--- Extrait du texte ---

Les riverains ont surtout observé et subi l’extension des nuisances tout au long de l’année. En cette période des bilans et projets, faisons le point et essayons de trouver des raisons de croire en l’avenir.
Comme par le passé l’ADRA a fait entendre les revendications des riverains. Nous avons rencontré à plusieurs reprises au courant de cette année la direction de l’Aéroport, le Service de l’Environnement, quelques membres du CA ainsi que le Préfet. Nous avons participé à la Commissions de l’Environnement, à la Commission Tripartite et avons rencontré l’ACNUSA. L’ADRA siège également à la Commission Consultative d’Aide aux Riverains, CCAR, pour l’attribution des aides pour l’insonorisation des logements. Sans parler des nombreux échanges et réunions de travail avec les cinq associations de riverains d’Allemagne et de Suisse. Les riverains peuvent s’informer sur notre site Internet en suivant l’actualité et en consultant les nombreux dossiers relatifs aux nuisances.
Vols de nuit, le fléau des riverains.
A en juger par le nombre de questions et réclamations parvenues à l’ADRA, les riverains ont pu constater une augmentation du bruit en 2015 et 2016, essentiellement aux heures nocturnes (22h-24 et 6h-7h).

--- Données de l'exercice ---

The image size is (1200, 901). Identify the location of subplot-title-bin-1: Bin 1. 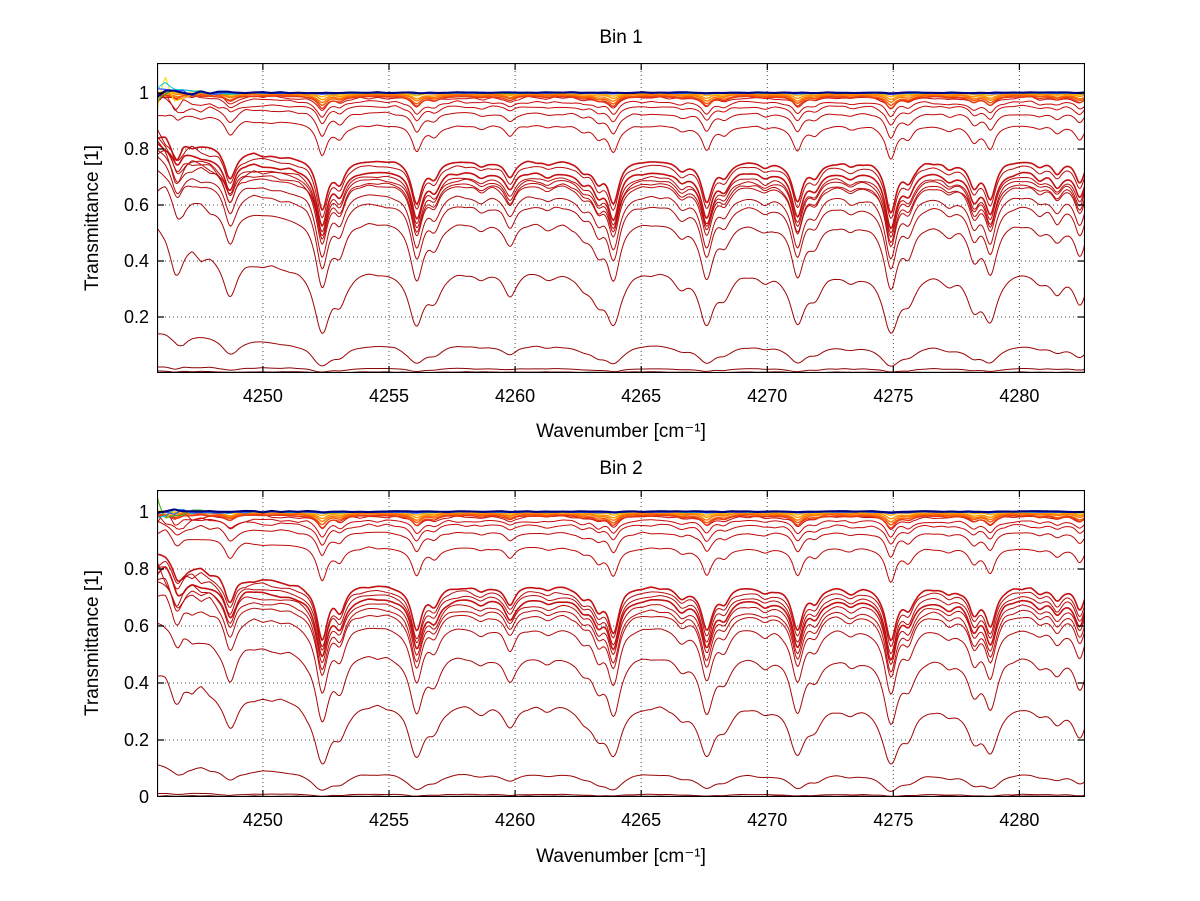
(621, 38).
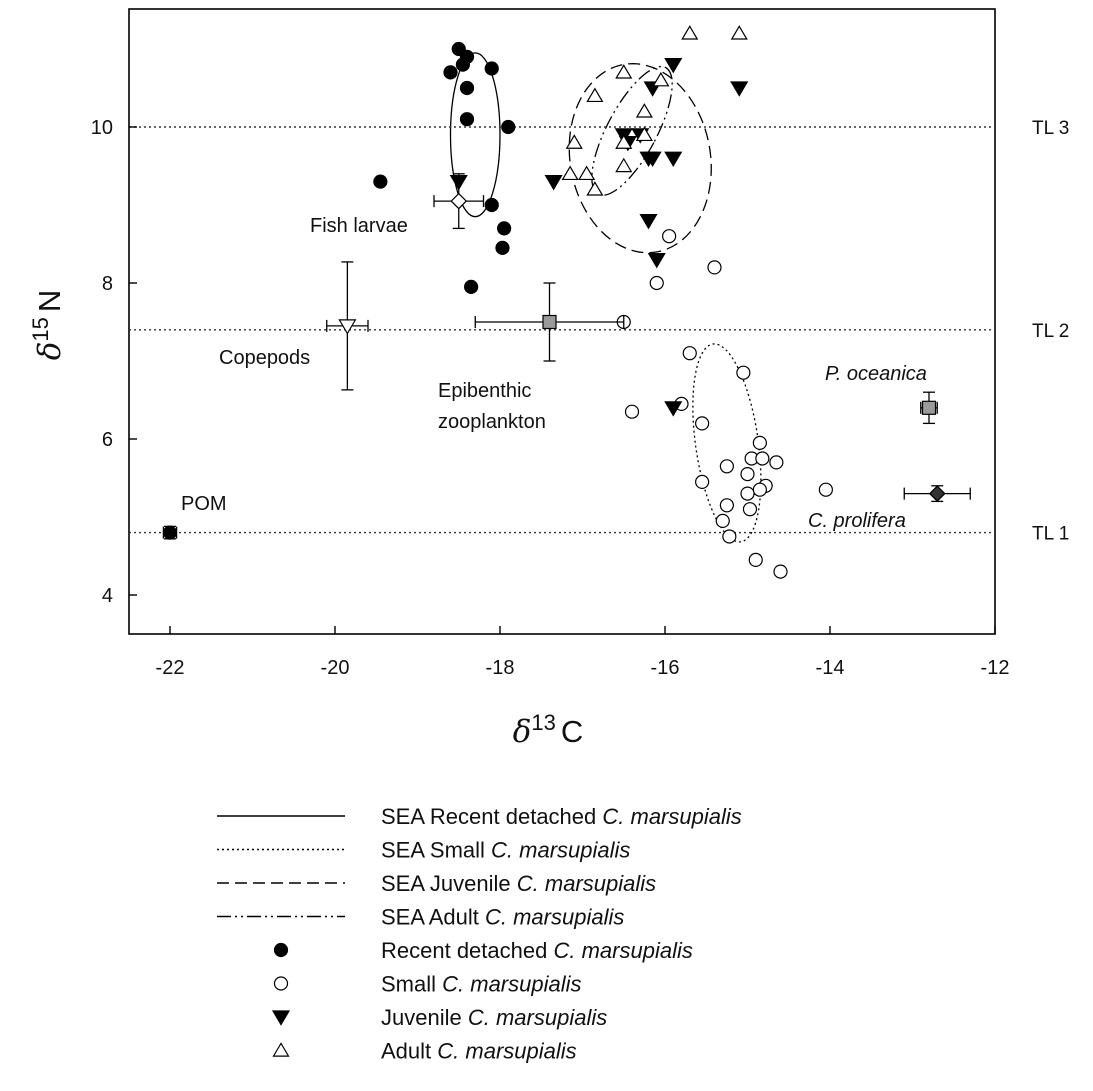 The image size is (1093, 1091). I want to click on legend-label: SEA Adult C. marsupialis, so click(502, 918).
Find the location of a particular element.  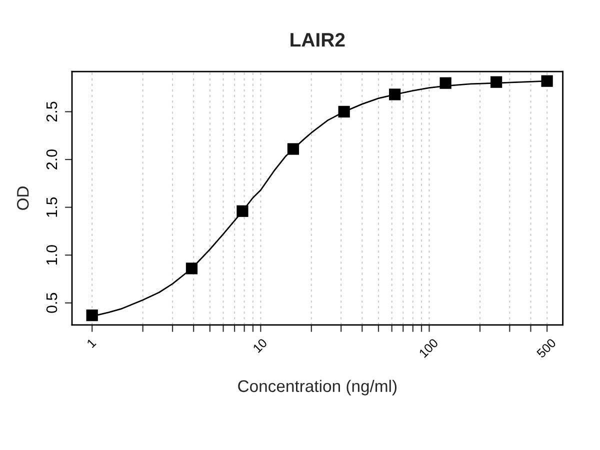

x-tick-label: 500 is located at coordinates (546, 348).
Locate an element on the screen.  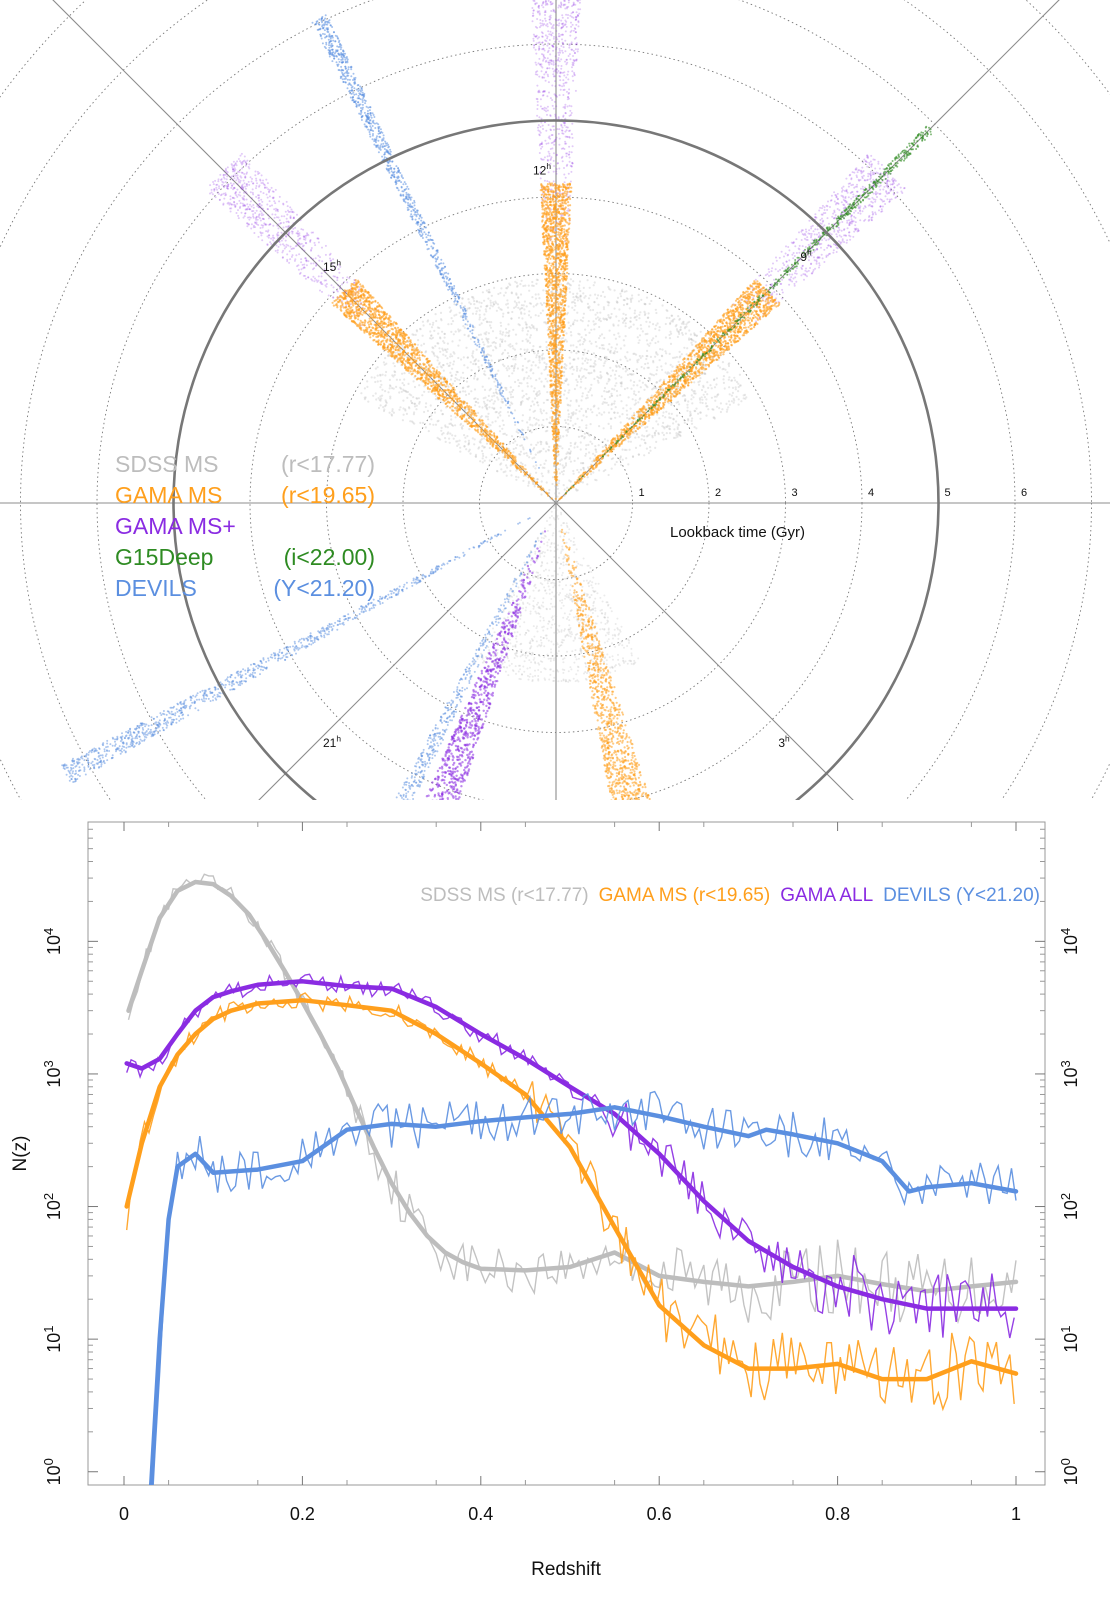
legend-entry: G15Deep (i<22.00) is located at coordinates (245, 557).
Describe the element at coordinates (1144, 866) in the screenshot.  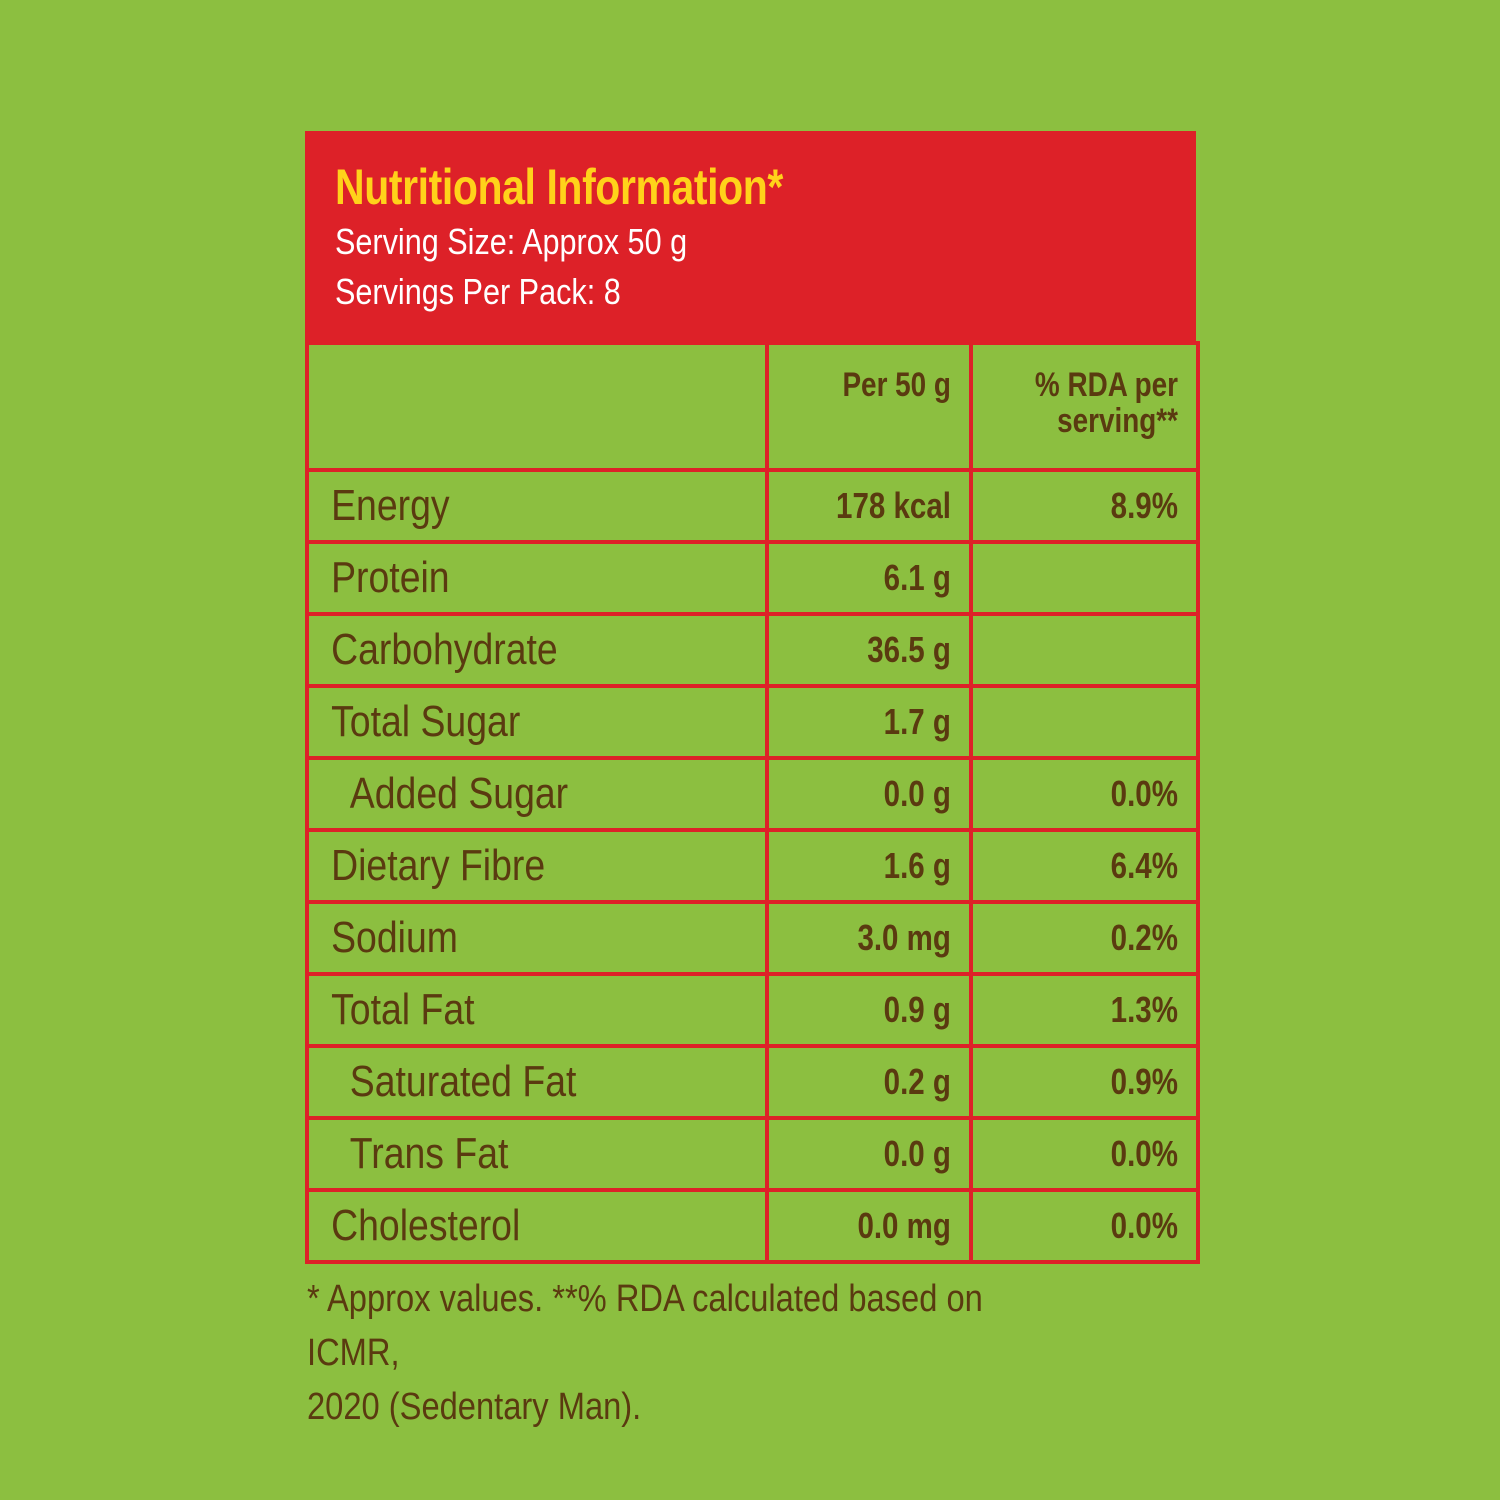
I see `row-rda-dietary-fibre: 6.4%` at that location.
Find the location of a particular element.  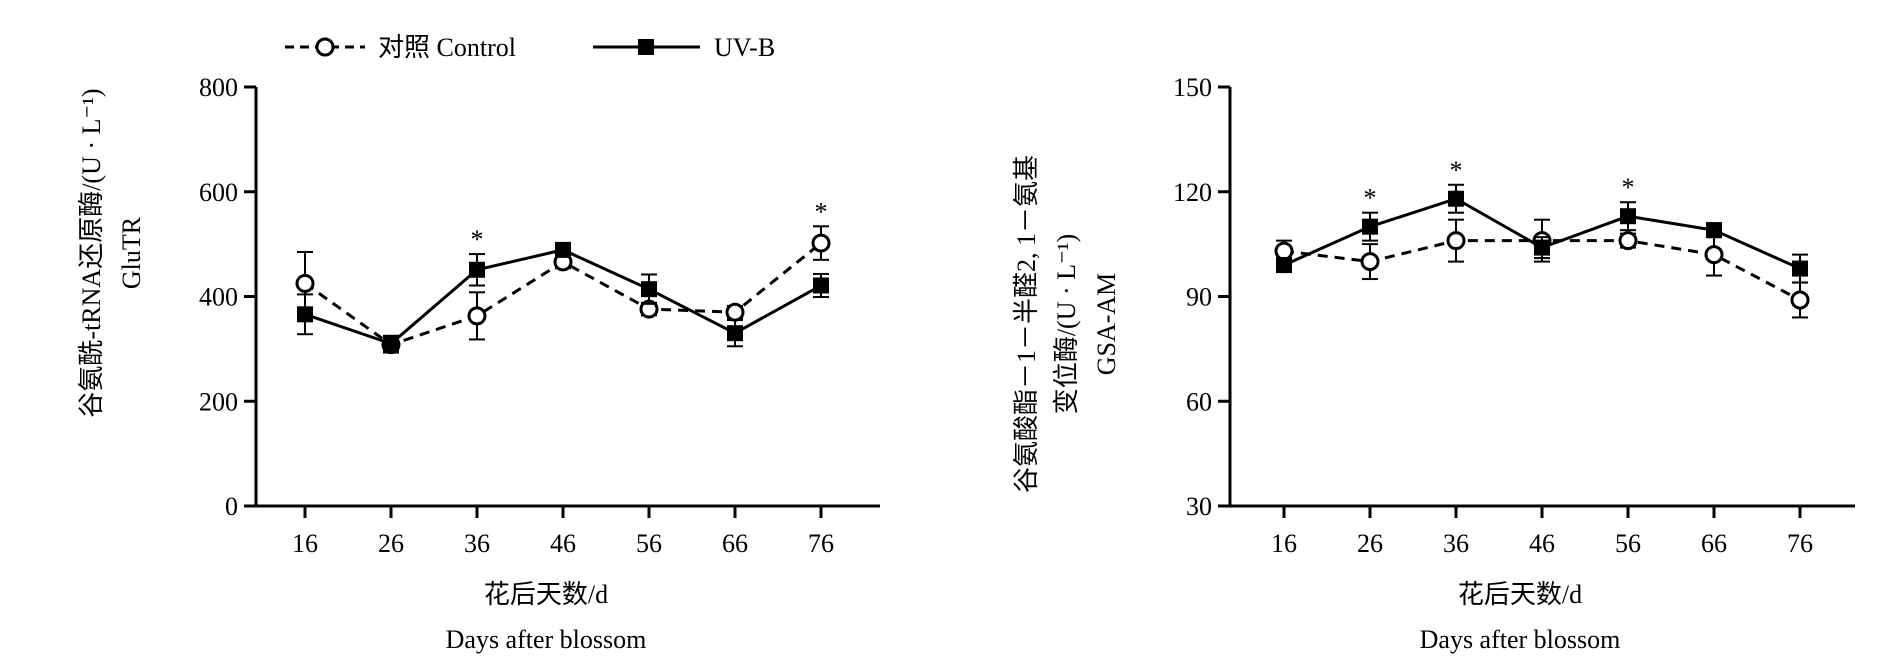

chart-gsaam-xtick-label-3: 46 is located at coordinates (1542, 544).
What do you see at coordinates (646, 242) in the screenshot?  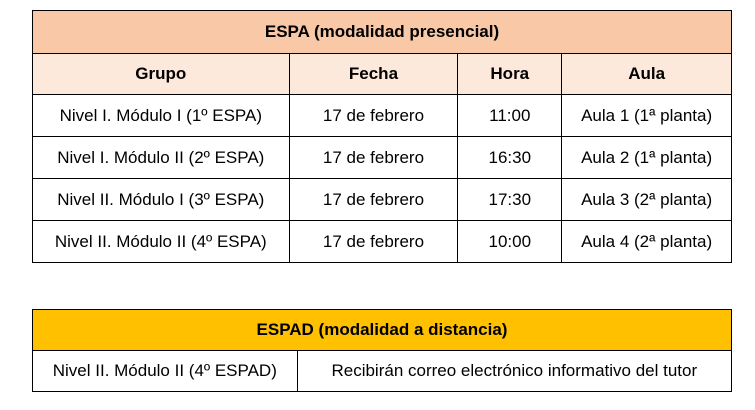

---

**Consigne écrite 1:**
Répondez à ces questions sur l'extrait consacré aux nuisances de l'aéroport.
(a) Au sein de quelle commission l'ADRA siège-t-elle pour l'attribution des aides à l'insonorisation des logements ?
(b) Avec combien d'associations de riverains d'Allemagne et de Suisse l'ADRA a-t-elle eu de nombreux échanges ?
(c) À quelles heures nocturnes les riverains ont-ils surtout constaté une augmentation du bruit en 2015 et 2016 ?
**Consigne écrite 2:** Imprimez à l'identique toutes les lignes des enregistrements, sans y inclure les images.

**Réponse 1:**
(a) La Commission Consultative d'Aide aux Riverains (CCAR).
(b) Cinq.
(c) De 22h à 24h et de 6h à 7h.

**Réponse 2:**
The image size is (1200, 901). Identify the location of subplot-title-bin-1: Bin 1. 
(621, 38).
 The image size is (1093, 1091). I want to click on legend-label: SEA Adult C. marsupialis, so click(502, 918).
Find the location of a particular element.  

x-tick-label: 500 is located at coordinates (546, 348).
Locate an element on the screen.  
legend-entry: G15Deep (i<22.00) is located at coordinates (245, 557).
Describe the element at coordinates (1144, 866) in the screenshot.  
I see `row-rda-dietary-fibre: 6.4%` at that location.
Find the location of a particular element.  

chart-gsaam-xtick-label-3: 46 is located at coordinates (1542, 544).
What do you see at coordinates (646, 242) in the screenshot?  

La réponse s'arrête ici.